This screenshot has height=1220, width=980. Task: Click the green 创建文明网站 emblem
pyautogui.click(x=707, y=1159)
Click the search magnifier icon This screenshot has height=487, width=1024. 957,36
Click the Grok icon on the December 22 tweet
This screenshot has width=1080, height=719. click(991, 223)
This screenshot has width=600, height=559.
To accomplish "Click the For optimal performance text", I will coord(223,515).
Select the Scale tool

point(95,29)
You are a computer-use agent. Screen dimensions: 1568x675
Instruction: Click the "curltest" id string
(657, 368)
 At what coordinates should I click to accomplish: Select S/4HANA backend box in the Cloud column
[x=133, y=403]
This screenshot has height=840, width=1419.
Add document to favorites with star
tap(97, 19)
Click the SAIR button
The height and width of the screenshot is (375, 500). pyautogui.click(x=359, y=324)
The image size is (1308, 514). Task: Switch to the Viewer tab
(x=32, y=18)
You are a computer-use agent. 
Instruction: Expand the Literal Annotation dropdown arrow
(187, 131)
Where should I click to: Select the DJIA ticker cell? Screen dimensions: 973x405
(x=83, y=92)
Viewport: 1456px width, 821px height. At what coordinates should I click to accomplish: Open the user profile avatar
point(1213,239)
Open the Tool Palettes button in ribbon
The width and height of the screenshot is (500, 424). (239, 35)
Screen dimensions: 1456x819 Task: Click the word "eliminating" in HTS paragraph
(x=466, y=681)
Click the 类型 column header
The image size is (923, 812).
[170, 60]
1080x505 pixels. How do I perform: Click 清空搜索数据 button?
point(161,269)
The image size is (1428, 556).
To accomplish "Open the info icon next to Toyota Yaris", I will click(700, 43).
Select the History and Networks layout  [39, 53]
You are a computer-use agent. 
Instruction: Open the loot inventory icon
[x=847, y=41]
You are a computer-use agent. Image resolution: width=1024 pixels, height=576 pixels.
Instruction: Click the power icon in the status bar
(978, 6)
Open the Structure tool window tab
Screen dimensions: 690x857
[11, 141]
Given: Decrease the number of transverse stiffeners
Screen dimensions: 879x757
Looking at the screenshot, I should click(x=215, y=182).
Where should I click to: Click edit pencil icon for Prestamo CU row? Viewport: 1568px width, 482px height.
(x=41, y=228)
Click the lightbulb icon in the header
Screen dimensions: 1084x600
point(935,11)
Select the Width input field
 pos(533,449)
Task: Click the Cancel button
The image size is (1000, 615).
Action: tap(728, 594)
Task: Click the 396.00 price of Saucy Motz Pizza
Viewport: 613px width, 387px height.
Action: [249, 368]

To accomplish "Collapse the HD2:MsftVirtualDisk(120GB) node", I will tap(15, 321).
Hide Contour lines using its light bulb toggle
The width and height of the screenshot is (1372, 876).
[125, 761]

What to work on: Print the records again, exactly as they stand above.

Answer box:
This screenshot has height=1220, width=980. Task: Click the green 创建文明网站 emblem
pyautogui.click(x=707, y=1159)
Click the search magnifier icon This screenshot has height=487, width=1024. 957,36
Click the Grok icon on the December 22 tweet
This screenshot has width=1080, height=719. click(991, 223)
This screenshot has width=600, height=559.
To accomplish "Click the For optimal performance text", I will coord(223,515).
Select the Scale tool

point(95,29)
You are a computer-use agent. Screen dimensions: 1568x675
Instruction: Click the "curltest" id string
(657, 368)
 At what coordinates should I click to accomplish: Select S/4HANA backend box in the Cloud column
[x=133, y=403]
This screenshot has height=840, width=1419.
Add document to favorites with star
tap(97, 19)
Click the SAIR button
The height and width of the screenshot is (375, 500). pyautogui.click(x=359, y=324)
The image size is (1308, 514). Task: Switch to the Viewer tab
(x=32, y=18)
You are a computer-use agent. 
Instruction: Expand the Literal Annotation dropdown arrow
(187, 131)
Where should I click to: Select the DJIA ticker cell? Screen dimensions: 973x405
(x=83, y=92)
Viewport: 1456px width, 821px height. At what coordinates should I click to accomplish: Open the user profile avatar
point(1213,239)
Open the Tool Palettes button in ribbon
The width and height of the screenshot is (500, 424). (239, 35)
Screen dimensions: 1456x819 Task: Click the word "eliminating" in HTS paragraph
(x=466, y=681)
Click the 类型 column header
The image size is (923, 812).
[170, 60]
1080x505 pixels. How do I perform: Click 清空搜索数据 button?
point(161,269)
The image size is (1428, 556).
To accomplish "Open the info icon next to Toyota Yaris", I will click(700, 43).
Select the History and Networks layout  [39, 53]
You are a computer-use agent. 
Instruction: Open the loot inventory icon
[x=847, y=41]
You are a computer-use agent. Image resolution: width=1024 pixels, height=576 pixels.
Instruction: Click the power icon in the status bar
(978, 6)
Open the Structure tool window tab
Screen dimensions: 690x857
[11, 141]
Given: Decrease the number of transverse stiffeners
Screen dimensions: 879x757
Looking at the screenshot, I should click(x=215, y=182).
Where should I click to: Click edit pencil icon for Prestamo CU row? Viewport: 1568px width, 482px height.
(x=41, y=228)
Click the lightbulb icon in the header
Screen dimensions: 1084x600
point(935,11)
Select the Width input field
 pos(533,449)
Task: Click the Cancel button
The image size is (1000, 615).
Action: tap(728, 594)
Task: Click the 396.00 price of Saucy Motz Pizza
Viewport: 613px width, 387px height.
Action: [249, 368]

To accomplish "Collapse the HD2:MsftVirtualDisk(120GB) node", I will tap(15, 321).
Hide Contour lines using its light bulb toggle
The width and height of the screenshot is (1372, 876).
[125, 761]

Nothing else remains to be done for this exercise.